# [What to work on]
Using the records that appear below, write out exactly the lines from the one with "[button] (10, 42)" through the one with "Diego (1094, 364)", keeping both end lines.

# [Listed records]
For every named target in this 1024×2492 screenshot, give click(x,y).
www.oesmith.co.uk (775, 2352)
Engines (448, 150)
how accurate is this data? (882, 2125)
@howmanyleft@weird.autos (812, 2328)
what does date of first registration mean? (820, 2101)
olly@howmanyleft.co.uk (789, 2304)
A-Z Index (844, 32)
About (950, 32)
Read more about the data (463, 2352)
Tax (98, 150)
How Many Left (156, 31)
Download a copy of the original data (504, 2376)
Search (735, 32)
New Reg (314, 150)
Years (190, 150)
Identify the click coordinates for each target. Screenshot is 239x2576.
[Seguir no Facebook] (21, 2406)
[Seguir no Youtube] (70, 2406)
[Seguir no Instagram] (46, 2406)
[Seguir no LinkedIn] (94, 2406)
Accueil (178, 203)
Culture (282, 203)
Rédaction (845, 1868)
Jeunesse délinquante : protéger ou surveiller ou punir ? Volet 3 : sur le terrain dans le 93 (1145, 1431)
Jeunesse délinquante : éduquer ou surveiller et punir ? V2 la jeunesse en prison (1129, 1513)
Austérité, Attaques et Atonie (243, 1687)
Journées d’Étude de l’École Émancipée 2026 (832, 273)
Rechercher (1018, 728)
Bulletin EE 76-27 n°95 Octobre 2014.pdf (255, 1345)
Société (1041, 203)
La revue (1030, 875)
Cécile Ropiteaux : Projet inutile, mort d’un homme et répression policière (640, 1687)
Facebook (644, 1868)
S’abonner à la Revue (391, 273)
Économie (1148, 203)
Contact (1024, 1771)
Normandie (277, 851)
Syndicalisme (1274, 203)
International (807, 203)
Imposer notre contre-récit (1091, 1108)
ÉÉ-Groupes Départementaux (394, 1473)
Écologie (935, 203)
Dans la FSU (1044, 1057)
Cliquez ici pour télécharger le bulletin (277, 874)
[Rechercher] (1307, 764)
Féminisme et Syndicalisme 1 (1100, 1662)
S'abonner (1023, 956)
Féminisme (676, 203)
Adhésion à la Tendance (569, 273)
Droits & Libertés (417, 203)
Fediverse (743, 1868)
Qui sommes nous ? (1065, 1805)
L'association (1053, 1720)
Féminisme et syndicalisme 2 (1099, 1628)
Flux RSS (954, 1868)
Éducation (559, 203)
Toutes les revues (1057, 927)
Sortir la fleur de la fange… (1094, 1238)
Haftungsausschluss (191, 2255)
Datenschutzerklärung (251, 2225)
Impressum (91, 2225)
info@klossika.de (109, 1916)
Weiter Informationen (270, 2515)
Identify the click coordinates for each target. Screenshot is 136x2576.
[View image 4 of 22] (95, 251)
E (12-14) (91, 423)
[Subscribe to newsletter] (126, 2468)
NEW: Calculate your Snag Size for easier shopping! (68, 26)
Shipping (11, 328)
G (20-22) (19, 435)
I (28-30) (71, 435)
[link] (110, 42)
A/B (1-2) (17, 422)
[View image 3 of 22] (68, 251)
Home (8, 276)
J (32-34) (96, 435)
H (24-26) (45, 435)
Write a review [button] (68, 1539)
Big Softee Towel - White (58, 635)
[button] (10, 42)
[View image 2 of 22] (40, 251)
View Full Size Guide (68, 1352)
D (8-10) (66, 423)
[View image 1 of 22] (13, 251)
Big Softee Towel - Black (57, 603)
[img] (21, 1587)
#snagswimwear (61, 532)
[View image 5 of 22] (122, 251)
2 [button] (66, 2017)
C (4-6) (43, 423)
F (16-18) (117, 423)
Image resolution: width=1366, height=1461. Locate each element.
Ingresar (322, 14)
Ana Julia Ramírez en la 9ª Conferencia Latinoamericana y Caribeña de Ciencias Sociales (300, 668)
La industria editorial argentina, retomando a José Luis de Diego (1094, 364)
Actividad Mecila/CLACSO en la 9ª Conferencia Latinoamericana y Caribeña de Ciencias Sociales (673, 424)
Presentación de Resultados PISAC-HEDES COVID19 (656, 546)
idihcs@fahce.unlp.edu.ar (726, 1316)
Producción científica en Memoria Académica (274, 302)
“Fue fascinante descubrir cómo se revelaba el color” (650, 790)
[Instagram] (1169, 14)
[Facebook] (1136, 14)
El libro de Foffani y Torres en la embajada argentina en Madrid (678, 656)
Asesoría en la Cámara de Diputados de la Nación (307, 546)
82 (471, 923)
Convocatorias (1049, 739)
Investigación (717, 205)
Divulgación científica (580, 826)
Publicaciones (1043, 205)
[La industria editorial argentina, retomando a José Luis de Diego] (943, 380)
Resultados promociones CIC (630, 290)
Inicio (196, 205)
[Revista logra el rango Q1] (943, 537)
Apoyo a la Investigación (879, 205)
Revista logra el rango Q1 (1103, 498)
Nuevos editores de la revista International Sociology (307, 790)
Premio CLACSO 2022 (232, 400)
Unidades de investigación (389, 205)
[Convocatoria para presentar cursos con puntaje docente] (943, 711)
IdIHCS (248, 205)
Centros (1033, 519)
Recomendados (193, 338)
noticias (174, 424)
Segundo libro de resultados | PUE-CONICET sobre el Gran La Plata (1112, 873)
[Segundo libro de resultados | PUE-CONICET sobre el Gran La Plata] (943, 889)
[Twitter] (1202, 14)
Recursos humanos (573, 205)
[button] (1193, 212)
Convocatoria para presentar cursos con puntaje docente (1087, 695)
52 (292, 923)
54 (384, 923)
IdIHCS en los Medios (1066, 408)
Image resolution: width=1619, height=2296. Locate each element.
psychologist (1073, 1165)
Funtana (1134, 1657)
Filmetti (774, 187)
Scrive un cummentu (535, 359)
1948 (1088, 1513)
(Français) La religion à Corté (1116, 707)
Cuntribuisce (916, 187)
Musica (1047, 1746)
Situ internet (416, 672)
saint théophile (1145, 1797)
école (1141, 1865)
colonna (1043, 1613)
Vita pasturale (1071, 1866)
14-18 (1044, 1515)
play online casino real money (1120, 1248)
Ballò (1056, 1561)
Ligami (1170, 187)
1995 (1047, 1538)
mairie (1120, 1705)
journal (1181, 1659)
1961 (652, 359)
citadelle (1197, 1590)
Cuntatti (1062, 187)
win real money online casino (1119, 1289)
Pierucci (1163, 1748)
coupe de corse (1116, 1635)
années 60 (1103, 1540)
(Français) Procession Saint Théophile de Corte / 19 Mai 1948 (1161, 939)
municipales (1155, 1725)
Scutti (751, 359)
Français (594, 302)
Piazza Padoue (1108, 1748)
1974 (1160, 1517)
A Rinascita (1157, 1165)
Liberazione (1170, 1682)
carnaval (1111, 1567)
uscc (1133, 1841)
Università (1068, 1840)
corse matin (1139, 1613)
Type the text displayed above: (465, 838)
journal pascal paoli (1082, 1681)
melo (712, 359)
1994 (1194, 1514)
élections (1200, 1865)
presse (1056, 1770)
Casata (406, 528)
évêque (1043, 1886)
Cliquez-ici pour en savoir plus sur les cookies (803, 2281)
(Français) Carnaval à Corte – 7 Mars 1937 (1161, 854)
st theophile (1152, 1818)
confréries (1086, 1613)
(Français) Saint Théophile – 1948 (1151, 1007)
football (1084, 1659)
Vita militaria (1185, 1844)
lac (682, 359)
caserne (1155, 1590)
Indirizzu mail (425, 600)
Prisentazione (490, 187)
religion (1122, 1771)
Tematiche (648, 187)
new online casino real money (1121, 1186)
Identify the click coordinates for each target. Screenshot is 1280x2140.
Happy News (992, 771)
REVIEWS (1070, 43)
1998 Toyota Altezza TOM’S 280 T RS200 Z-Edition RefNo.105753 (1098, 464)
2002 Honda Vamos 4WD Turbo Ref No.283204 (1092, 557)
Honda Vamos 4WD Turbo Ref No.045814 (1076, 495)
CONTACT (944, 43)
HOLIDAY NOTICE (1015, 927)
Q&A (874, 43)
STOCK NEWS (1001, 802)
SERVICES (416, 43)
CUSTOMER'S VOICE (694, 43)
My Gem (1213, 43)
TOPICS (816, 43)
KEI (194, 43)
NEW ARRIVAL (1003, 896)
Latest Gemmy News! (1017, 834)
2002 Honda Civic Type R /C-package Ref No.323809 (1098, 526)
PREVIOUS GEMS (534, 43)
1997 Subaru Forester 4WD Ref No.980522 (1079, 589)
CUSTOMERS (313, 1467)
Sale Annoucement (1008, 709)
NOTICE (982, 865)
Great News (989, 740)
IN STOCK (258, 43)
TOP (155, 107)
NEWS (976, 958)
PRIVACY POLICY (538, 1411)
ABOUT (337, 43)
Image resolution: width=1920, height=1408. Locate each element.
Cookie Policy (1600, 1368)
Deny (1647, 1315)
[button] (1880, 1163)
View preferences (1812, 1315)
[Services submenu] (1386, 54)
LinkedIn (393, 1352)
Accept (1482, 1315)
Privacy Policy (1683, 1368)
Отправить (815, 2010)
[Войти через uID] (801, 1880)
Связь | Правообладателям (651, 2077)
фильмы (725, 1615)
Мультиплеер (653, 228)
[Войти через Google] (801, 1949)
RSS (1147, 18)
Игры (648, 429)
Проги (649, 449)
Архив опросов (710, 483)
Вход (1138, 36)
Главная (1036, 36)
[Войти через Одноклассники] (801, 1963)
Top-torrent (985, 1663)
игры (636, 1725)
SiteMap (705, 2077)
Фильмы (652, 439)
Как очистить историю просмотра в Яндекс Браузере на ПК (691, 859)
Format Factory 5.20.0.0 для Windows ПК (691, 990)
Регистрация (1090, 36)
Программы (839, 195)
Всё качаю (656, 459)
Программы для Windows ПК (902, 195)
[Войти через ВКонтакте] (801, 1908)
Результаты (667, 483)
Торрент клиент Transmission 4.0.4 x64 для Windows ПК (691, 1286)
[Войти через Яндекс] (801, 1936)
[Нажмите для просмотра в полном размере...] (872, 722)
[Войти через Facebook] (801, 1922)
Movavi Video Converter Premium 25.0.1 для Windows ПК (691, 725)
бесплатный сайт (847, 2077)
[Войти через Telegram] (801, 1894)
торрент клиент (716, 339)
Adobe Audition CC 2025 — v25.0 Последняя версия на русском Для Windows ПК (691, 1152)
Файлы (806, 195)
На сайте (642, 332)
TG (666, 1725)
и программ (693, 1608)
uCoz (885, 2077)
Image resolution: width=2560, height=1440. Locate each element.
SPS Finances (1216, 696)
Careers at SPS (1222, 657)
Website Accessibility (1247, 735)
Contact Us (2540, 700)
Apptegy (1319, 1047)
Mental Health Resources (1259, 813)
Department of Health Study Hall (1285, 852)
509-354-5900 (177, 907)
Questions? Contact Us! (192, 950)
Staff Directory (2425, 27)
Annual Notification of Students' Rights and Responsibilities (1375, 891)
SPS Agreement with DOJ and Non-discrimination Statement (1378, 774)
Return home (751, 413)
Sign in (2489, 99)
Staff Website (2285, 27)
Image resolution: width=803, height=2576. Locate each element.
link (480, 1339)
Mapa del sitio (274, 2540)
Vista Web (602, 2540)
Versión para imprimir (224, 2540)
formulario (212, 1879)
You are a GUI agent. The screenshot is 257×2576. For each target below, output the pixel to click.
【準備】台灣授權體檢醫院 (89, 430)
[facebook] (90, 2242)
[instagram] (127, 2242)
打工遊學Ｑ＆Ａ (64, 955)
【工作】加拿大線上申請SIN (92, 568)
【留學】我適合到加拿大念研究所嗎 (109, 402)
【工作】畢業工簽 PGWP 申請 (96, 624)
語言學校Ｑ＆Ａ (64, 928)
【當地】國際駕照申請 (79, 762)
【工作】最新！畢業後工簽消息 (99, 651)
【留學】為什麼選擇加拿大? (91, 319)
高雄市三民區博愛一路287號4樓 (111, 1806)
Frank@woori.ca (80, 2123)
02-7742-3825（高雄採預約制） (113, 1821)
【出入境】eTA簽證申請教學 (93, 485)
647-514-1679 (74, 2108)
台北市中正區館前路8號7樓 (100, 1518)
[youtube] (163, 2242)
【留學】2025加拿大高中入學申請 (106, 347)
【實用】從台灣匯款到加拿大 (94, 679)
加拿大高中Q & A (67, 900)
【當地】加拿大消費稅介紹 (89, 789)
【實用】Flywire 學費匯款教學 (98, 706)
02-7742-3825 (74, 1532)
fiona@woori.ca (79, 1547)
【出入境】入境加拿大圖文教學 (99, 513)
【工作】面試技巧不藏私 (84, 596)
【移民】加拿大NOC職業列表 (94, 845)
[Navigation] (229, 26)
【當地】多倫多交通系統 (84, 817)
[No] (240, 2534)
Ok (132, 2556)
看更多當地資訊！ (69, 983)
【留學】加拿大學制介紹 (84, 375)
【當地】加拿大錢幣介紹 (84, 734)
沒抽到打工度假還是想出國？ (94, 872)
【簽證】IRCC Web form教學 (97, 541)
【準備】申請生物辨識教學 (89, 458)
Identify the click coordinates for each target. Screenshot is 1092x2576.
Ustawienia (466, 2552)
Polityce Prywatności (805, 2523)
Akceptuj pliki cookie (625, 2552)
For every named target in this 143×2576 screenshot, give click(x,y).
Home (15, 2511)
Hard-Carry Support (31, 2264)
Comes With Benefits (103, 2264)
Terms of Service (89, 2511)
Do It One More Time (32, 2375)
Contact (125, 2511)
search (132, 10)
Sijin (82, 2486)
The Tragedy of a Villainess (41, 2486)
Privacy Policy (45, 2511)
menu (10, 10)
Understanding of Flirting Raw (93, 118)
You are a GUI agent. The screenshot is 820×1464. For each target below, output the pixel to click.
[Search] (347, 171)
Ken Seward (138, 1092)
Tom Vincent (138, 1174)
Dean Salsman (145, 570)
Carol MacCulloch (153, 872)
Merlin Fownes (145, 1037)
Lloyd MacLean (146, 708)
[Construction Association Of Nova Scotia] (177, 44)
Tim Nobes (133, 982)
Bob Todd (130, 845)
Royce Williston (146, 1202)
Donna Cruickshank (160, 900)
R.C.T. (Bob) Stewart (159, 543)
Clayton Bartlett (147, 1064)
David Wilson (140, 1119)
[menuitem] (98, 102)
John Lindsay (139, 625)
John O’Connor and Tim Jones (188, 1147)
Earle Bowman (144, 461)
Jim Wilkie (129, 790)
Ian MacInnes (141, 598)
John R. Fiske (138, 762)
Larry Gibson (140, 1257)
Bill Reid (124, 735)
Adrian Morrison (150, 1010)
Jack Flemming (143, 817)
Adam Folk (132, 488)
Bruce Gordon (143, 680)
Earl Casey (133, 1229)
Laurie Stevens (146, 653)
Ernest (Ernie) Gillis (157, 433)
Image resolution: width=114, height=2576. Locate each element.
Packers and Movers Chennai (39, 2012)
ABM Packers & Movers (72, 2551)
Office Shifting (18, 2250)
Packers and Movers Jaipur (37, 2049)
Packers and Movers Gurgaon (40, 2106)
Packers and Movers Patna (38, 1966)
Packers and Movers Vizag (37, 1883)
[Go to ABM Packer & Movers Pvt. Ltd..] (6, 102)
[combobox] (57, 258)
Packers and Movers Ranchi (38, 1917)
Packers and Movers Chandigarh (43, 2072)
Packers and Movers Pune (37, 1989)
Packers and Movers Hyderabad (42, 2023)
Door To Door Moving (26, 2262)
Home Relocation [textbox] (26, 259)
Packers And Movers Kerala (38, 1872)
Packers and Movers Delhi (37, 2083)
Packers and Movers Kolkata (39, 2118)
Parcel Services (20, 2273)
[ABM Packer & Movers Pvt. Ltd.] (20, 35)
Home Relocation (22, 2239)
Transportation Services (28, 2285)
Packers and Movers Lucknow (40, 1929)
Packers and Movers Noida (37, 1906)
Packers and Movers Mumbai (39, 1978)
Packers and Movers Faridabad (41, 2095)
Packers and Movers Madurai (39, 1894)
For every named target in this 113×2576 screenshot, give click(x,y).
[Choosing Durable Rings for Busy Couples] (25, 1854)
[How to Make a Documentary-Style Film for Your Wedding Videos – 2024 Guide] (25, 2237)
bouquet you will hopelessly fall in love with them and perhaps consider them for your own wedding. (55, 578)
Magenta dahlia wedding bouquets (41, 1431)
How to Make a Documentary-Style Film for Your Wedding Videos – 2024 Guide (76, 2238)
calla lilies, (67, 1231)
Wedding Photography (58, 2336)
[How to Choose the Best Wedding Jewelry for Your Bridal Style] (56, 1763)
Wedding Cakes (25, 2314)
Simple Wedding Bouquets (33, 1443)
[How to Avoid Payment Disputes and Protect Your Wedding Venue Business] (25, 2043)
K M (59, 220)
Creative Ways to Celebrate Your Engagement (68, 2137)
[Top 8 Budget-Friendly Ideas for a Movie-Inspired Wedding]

# [Task output]
[button] (10, 42)
[View image 2 of 22] (40, 251)
View Full Size Guide (68, 1352)
D (8-10) (66, 423)
[View image 1 of 22] (13, 251)
Big Softee Towel - Black (57, 603)
[img] (21, 1587)
#snagswimwear (61, 532)
[View image 5 of 22] (122, 251)
2 [button] (66, 2017)
C (4-6) (43, 423)
F (16-18) (117, 423)
Image resolution: width=1366, height=1461. Locate each element.
Ingresar (322, 14)
Ana Julia Ramírez en la 9ª Conferencia Latinoamericana y Caribeña de Ciencias Sociales (300, 668)
La industria editorial argentina, retomando a José Luis de Diego (1094, 364)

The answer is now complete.